In this course, we'll focus on questions that help us think about Shakespearean drama both in Renaissance contexts and in our own culture. We’ll pay close attention to issues of language, politics, gender, social order, religion, and the places of theater and literature in society.  We will study around ten plays (comedy, tragedy, history, romance; early and late). We also will consider some primary texts that respond to these plays, or to which these plays respond, both from the Renaissance (Fletcher’s The Tamer Tamed, Kyd’s Spanish Tragedy) and from our own time (probably Almereyda’s Hamlet and Blake Nelson’s O). Critical and historical readings will survey the range of approaches that constitute contemporary professional discussion of Shakespeare.

Lively class discussion; frequent one-page response papers;  one short paper (3 pp) that may include a book review, historical research, or interpretive reading; and a longer final paper (15 pp) aim to engage students in substantial and acute readings of the plays, developing their own rigorous -- if provisional -- positions on some fundamental theoretical and critical controversies, and exploring ways to situate their own interpretations of given Shakespearean texts in professional discourse.
= = =
*BRIEF A*
Can you rewrite the course description's paragraph beginning "Lively class discussion" as a shorter list that keeps its main facts?

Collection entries
= = =
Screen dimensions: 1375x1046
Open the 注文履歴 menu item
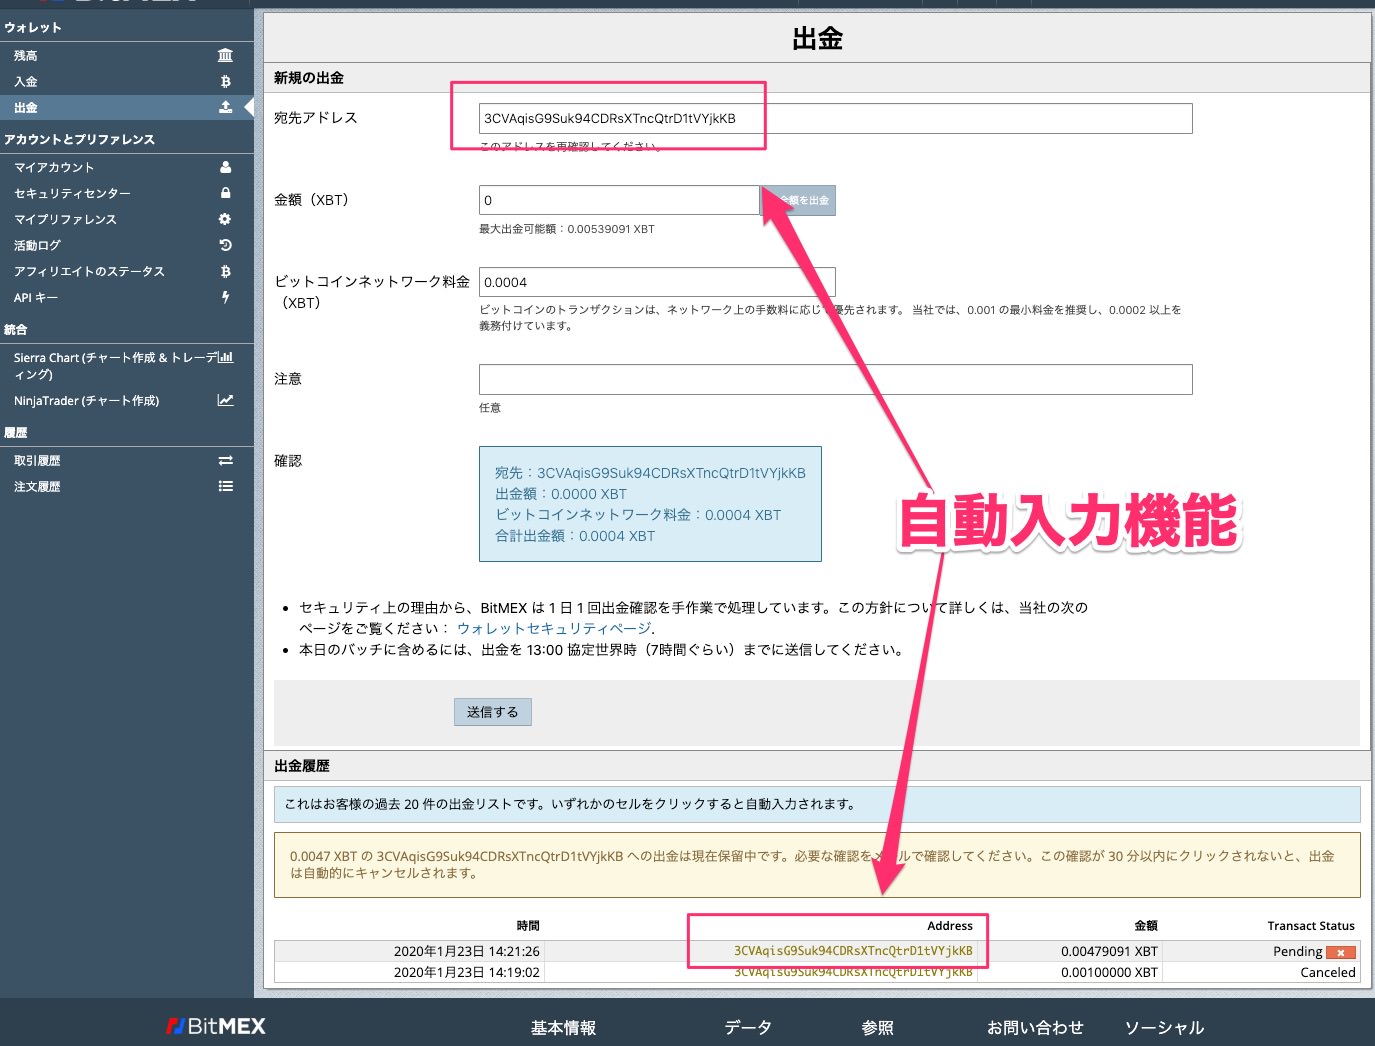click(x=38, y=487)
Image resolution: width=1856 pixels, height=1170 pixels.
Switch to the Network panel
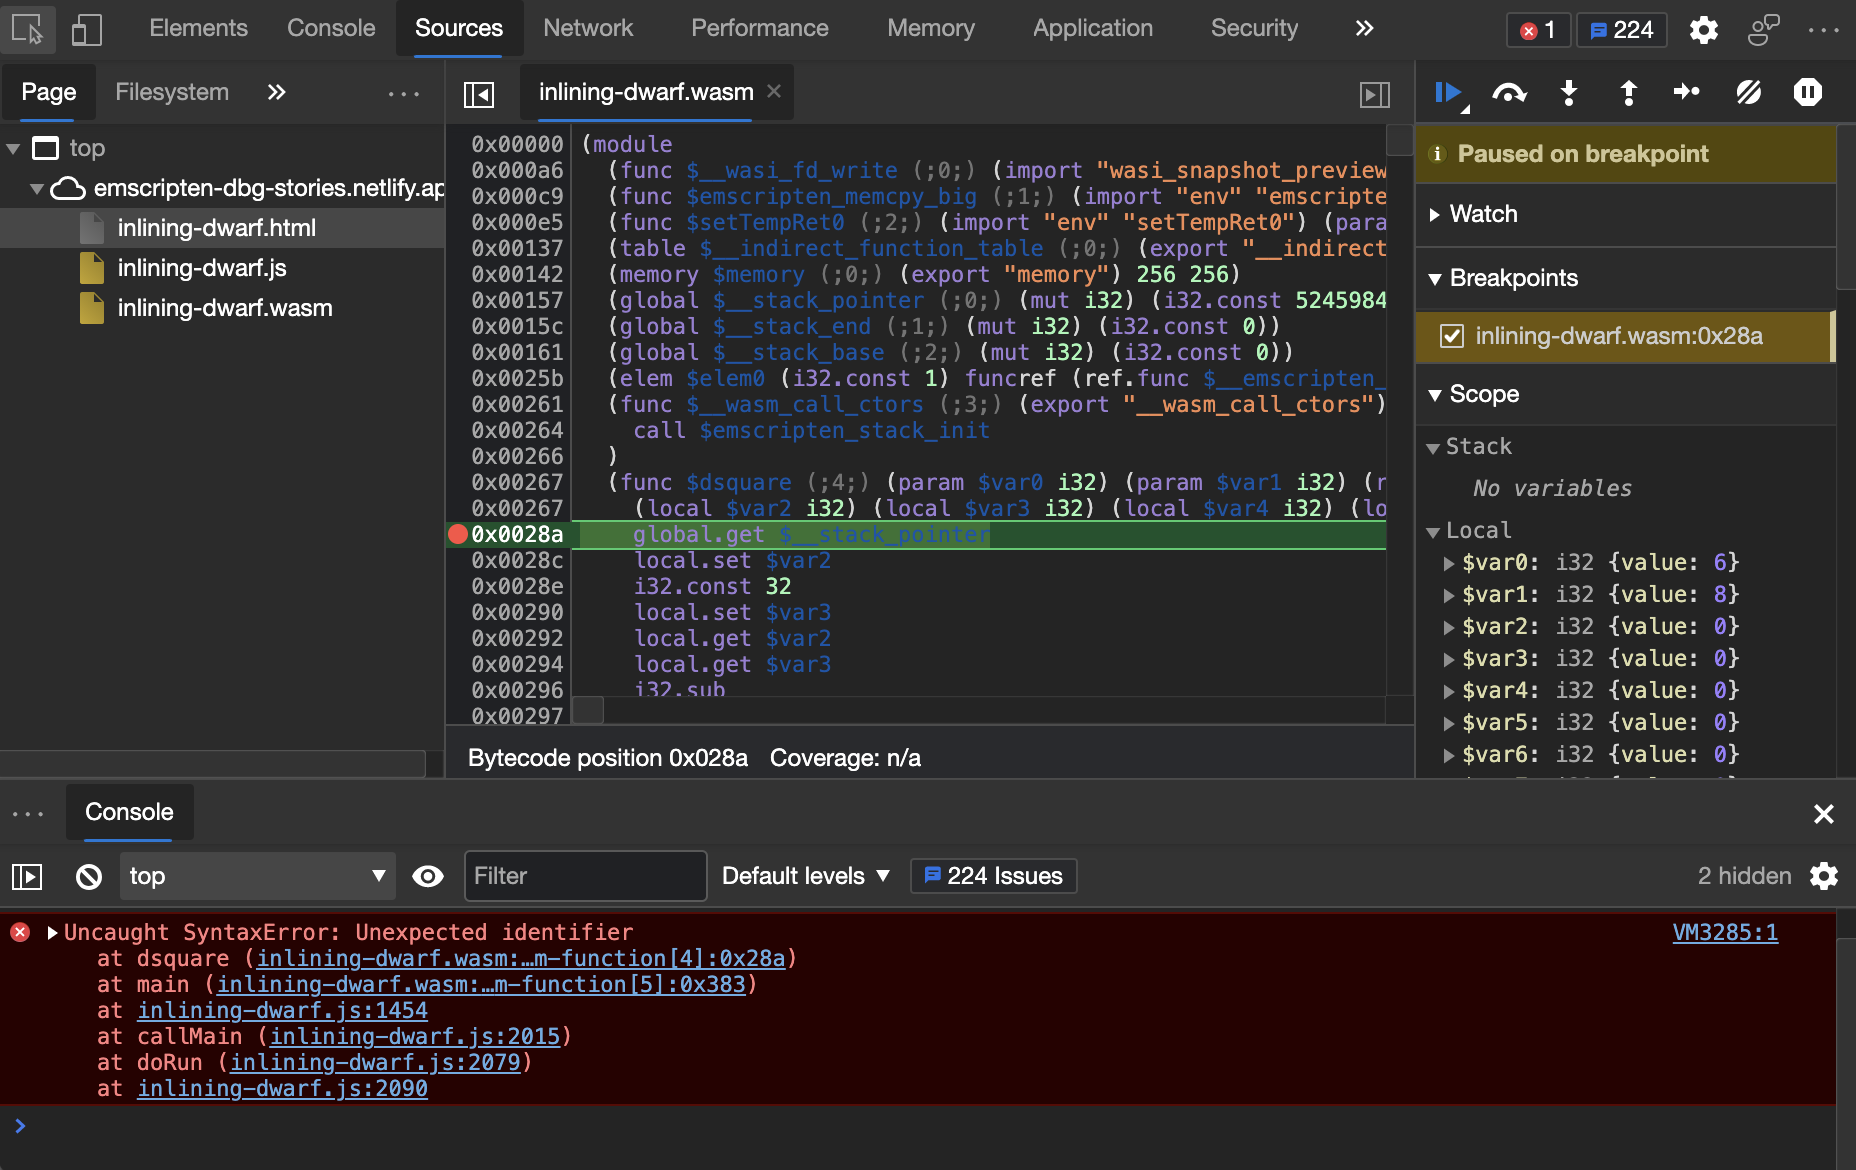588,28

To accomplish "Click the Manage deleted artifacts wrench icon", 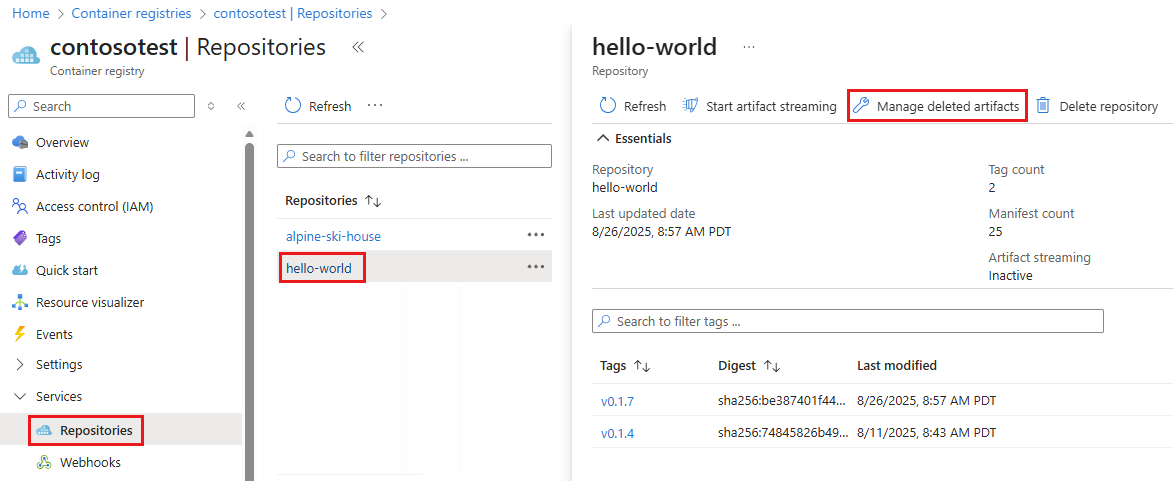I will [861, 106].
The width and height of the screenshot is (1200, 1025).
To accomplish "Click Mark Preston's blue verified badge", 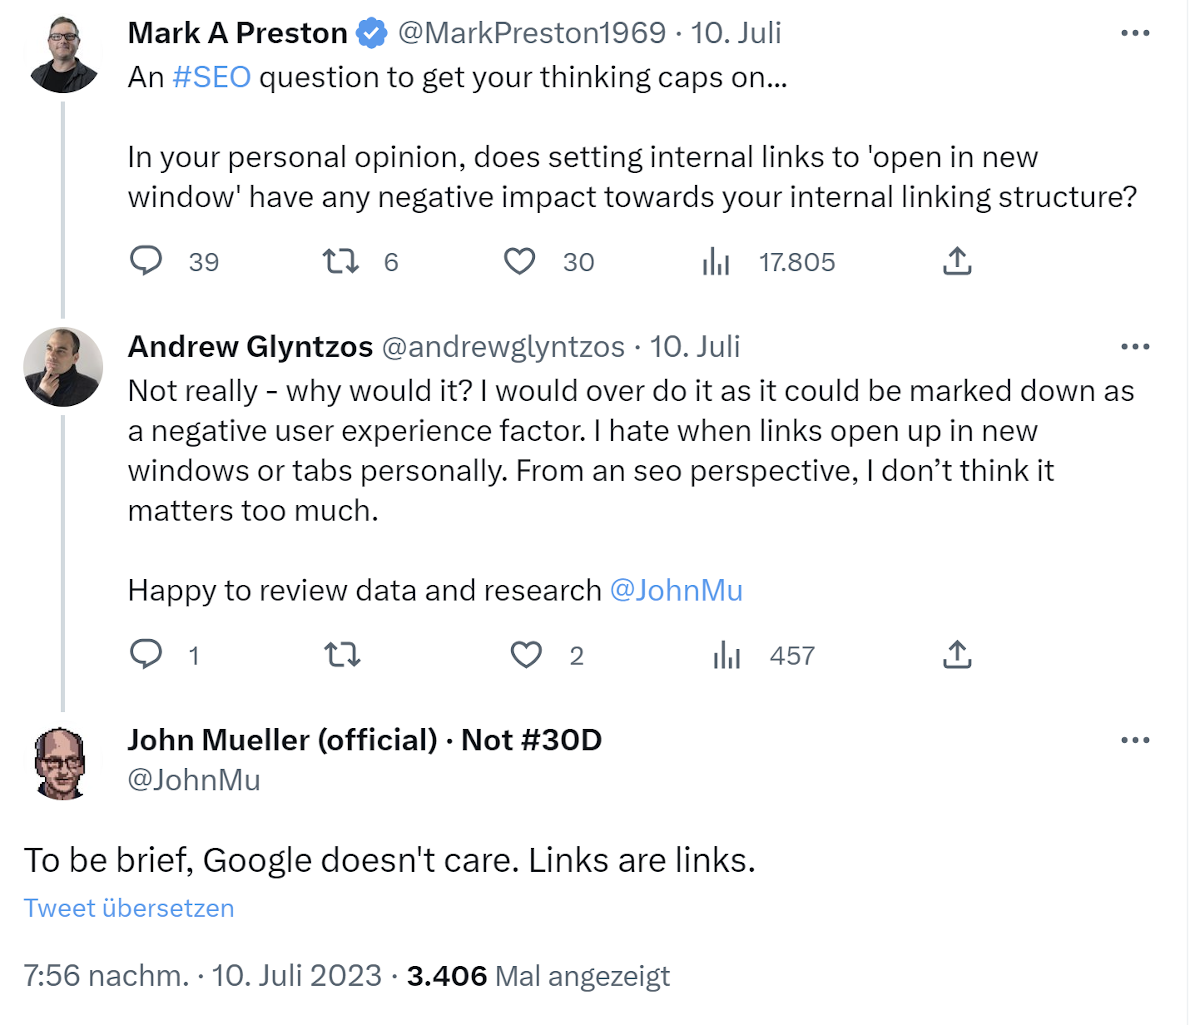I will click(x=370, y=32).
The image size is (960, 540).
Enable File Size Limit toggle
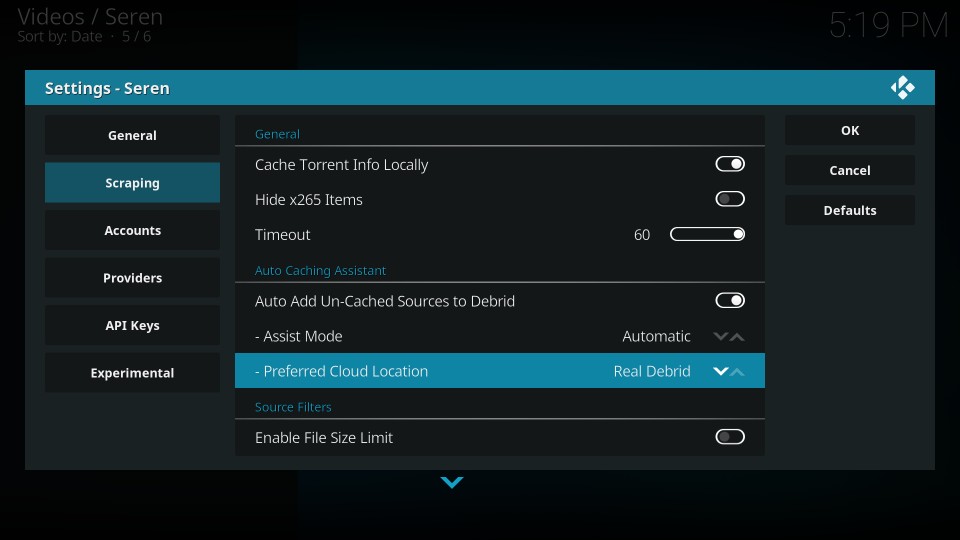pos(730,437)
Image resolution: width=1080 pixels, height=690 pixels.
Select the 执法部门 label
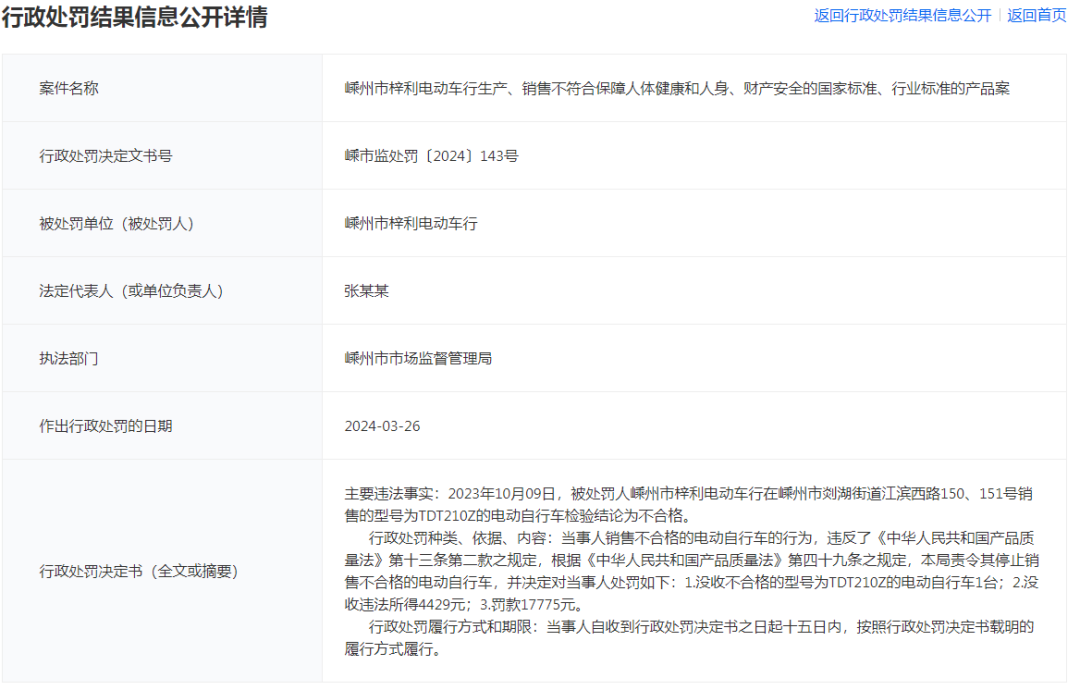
= = =
*BRIEF B*
Could you rewrite the records starting with the line that contains "The image size is (960, 540)." and going on through the end of the records, replacing "toggle" with "switch" and leaving everything else unchanged, with the pictures left out?

*COMPLETE OUTPUT A*
- Lively class discussion
- Frequent one-page response papers
- One short paper (3 pp): a book review, historical research, or an interpretive reading
- A longer final paper (15 pp)
- Aims: substantial and acute readings of the plays, rigorous if provisional positions on fundamental theoretical and critical controversies, and ways to situate students' own interpretations of Shakespearean texts in professional discourse

*COMPLETE OUTPUT B*
The image size is (960, 540).
Enable File Size Limit switch
pos(730,437)
Image resolution: width=1080 pixels, height=690 pixels.
Select the 执法部门 label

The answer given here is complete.